I've spent the day trying to debug a memory problem in my Python script. I'm using SQL Alchemy as my ORM. There are several confounding issues here, and I'm hoping that if I list them all out, somebody will be able to point me in the right direction.
In order to achieve the performance I'm looking for, I read in all the records in a table (~400k), then loop through a spreadsheet, match the records I've previously read in, then create new records (~800k) into another table. Here's roughly what the code looks like:
dimensionMap = {}
for d in connection.session.query(Dimension):
dimensionMap[d.businessKey] = d.primarySyntheticKey
# len(dimensionMap) == ~400k, sys.getsizeof(dimensionMap) == ~4MB
allfacts = []
sheet = open_spreadsheet(path)
for row in sheet.allrows():
dimensionId = dimensionMap[row[0]]
metric = row[1]
fact = Fact(dimensionId, metric)
connection.session.add(fact)
allfacts.append(fact)
if row.number % 20000 == 0:
connection.session.flush()
# len(allfacts) == ~800k, sys.getsizeof(allfacts) == ~50MB
connection.session.commit()
sys.stdout.write('All Done')
400k and 800k don't seem like especially big numbers to me, but I'm nonetheless running into memory problems a machine with 4GB of memory. This is really strange to me, as I ran sys.getsizeof on my two biggest collections, and they were both well under any size that would cause problems.
While trying to figure this out, I noticed that the script was running really, really slowly. So I ran a profile on it, hoping the results would lead me in the direction of the memory problem, and came up with two confounding issues.
First, 87% of the program time is spent in the commit, specifically on this line of code:
self.transaction._new[state] = True
This can be found in session.py:1367
. self.transaction._new
is an instance of weakref.WeakKeyDictionary()
. Why is weakref:261:__setitem__
taking up so much time?
Second, even when the program is done ('All Done' has been printed to stdout), the script continues, seemingly forever, with 2.2GB of memory used.
I've done some searching on weakrefs, but haven't seen anybody mention the performance issues I'm facing. Ultimately, there isn't a whole lot I can do about this, given it's buried deep in SQL Alchemy, but I'd still appreciate any ideas.
Key Learnings
As mentioned by @zzzeek, there's a lot of overhead required to maintain persistent objects. Here's a little graph to show the growth.
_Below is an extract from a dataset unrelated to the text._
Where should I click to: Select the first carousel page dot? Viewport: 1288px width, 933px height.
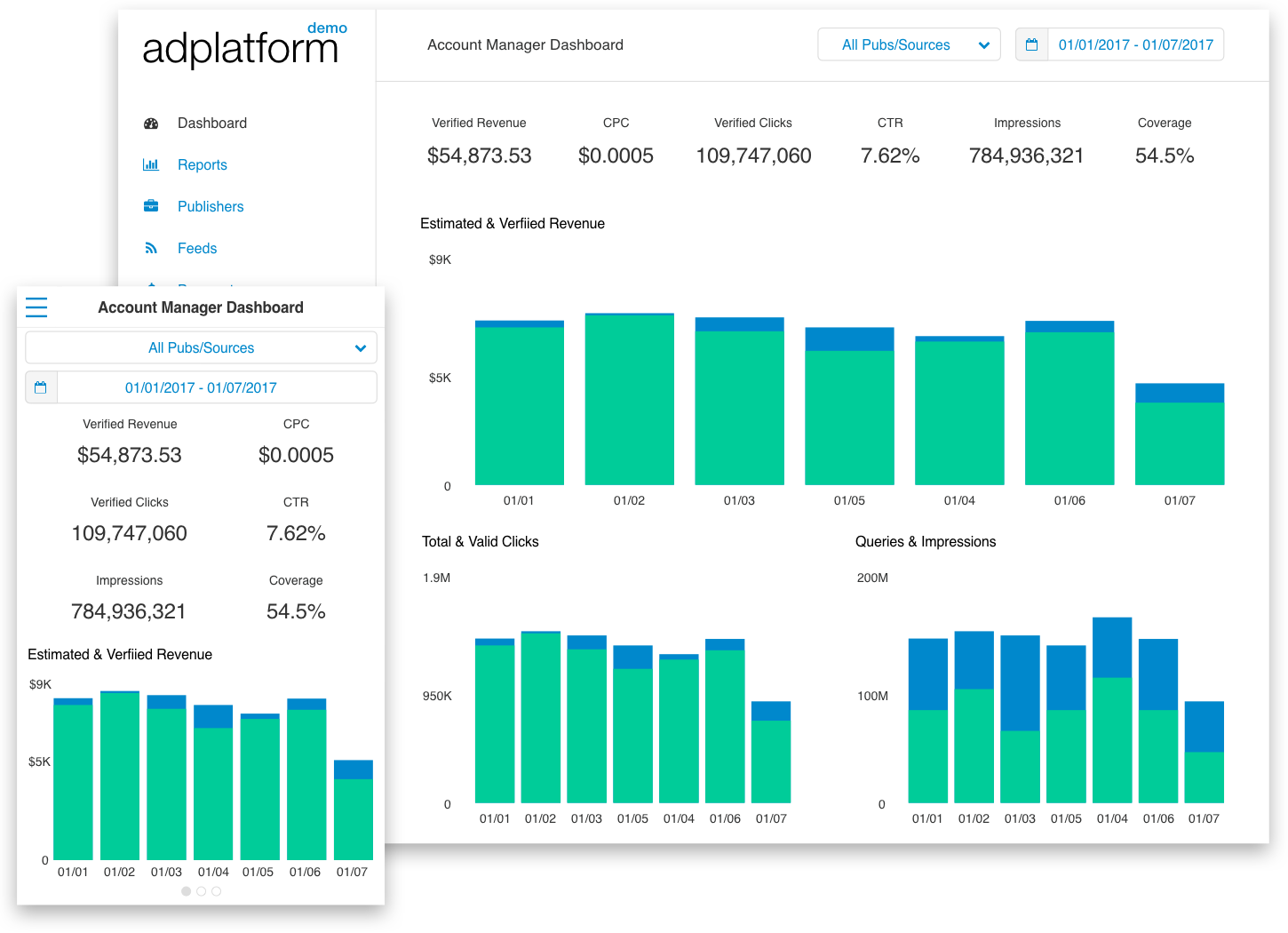click(x=186, y=891)
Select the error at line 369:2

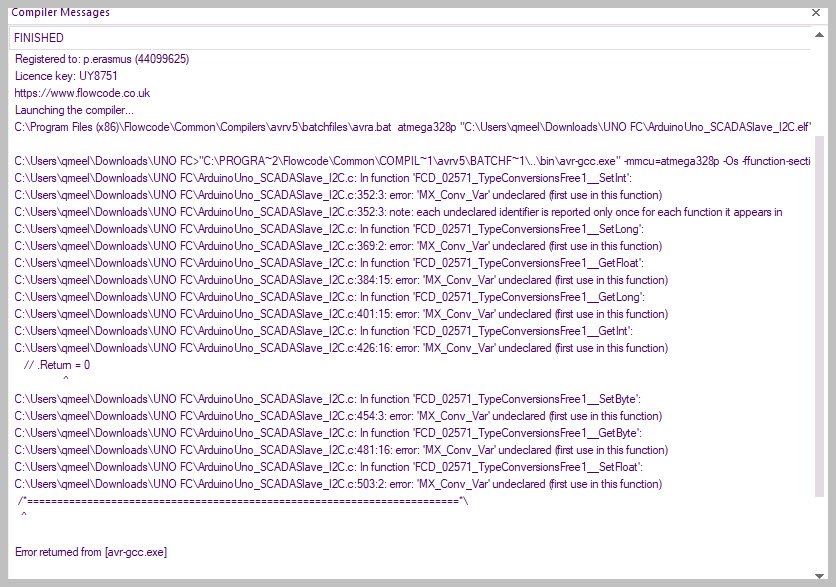click(x=341, y=246)
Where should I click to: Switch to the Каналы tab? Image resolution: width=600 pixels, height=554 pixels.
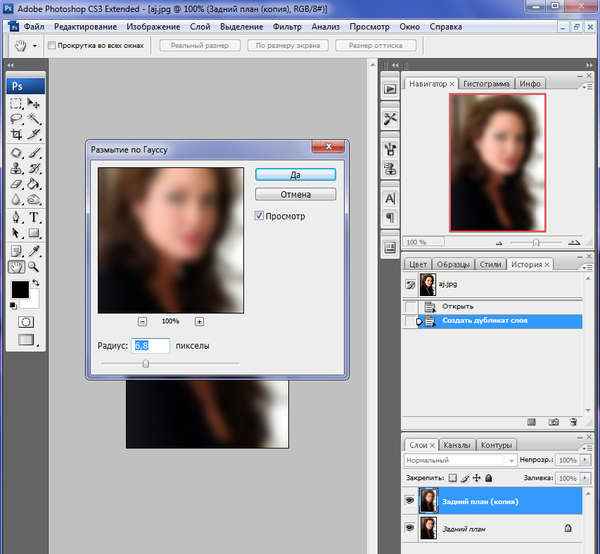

The trendline suggests that each persistent instance takes about 2KB of memory overhead, even though the instance itself is only 30 bytes. This actually brings me another thing I learned, which is to take sys.getsizeof
with a huge grain of salt.
This function only returns the shallow size of an object, and doesn't take into account any other objects that need to be there for the first object to make sense (__dict__
, for example). You really need to use something like Heapy to get a good understanding of the actual memory footprint of an instance.
The last thing I learned is that, when Python is on the verge of running out of memory, and is thrashing like crazy, weird stuff happens that shouldn't be taken as part of the problem. In my case, the massive slow-down, the profile pointing to the weakref creation, and the hangup after the program completed, are all effects of the memory issue. Once I stopped creating and keeping around persistent instances, and instead just kept around the objects' properties that I needed, all the other issues went away.